» Reading passage

+===+

Unlike young student Raskolnikov, I'm not planning to kill a granny, but still something made me reflect over this. The police officer who's investigating on the murder, takes as an example of Raskolnikov guilt an article about how, "extraordinary men" are entitled to put themselves over moral laws, just because of their being "extraordinary".
The Guru, in his infinite knowledge and dedication to the cause of small holds spread far apart on a 60° wall, turned me into a cocky bastard.
That's probably his biggest miracle, given that in my childhood (and maybe still now) I've been a very nerdy type: thin, short, bespectacled boy with some studying interests, I was up for some beatings sometime, and had to often talk my way out of troubled situations with some troglodites of primary school. Always doubtful and unsure, my self confidence would fall, for a philosophe, in the ontologycal category of the "being not".
I like this transformation, because I worked hard for it, I earned it and I deserved it. Plus, as I had the chance to notice thanks to Dobbin's blog ( http://dobbinwondermule.blogspot.com/2008/10/heed-young-punk.html ) my attitude is after all very laid back, because I still know that I can't afford otherwise!

+===+

» Entries
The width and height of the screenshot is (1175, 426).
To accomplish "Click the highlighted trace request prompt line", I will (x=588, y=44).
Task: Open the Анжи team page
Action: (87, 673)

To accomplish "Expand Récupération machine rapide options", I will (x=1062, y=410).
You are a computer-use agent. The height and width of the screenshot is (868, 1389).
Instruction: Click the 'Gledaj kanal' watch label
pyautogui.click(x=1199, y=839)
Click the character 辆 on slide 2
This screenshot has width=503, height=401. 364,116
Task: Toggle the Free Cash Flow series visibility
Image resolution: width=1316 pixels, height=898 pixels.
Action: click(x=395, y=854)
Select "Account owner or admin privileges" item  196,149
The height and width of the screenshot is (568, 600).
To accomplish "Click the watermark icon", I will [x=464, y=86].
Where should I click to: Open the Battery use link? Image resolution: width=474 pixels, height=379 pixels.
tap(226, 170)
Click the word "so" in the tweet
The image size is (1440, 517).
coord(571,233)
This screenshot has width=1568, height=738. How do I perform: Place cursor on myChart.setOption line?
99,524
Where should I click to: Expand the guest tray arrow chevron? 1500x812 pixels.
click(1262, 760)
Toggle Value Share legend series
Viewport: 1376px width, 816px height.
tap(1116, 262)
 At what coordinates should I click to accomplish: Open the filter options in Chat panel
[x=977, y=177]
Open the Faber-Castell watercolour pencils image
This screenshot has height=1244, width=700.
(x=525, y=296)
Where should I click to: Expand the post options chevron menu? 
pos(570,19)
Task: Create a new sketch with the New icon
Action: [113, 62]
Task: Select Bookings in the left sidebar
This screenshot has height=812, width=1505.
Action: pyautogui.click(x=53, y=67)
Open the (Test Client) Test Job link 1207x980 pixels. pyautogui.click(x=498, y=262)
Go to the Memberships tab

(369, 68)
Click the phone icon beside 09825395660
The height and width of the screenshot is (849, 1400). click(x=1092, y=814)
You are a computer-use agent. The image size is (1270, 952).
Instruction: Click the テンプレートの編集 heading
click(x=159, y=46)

+===+

» Brief
Please write out the passage of the climbing blog post above from "That's probably his" to "can't afford otherwise!".

» Output below
That's probably his biggest miracle, given that in my childhood (and maybe still now) I've been a very nerdy type: thin, short, bespectacled boy with some studying interests, I was up for some beatings sometime, and had to often talk my way out of troubled situations with some troglodites of primary school. Always doubtful and unsure, my self confidence would fall, for a philosophe, in the ontologycal category of the "being not".
I like this transformation, because I worked hard for it, I earned it and I deserved it. Plus, as I had the chance to notice thanks to Dobbin's blog ( http://dobbinwondermule.blogspot.com/2008/10/heed-young-punk.html ) my attitude is after all very laid back, because I still know that I can't afford otherwise!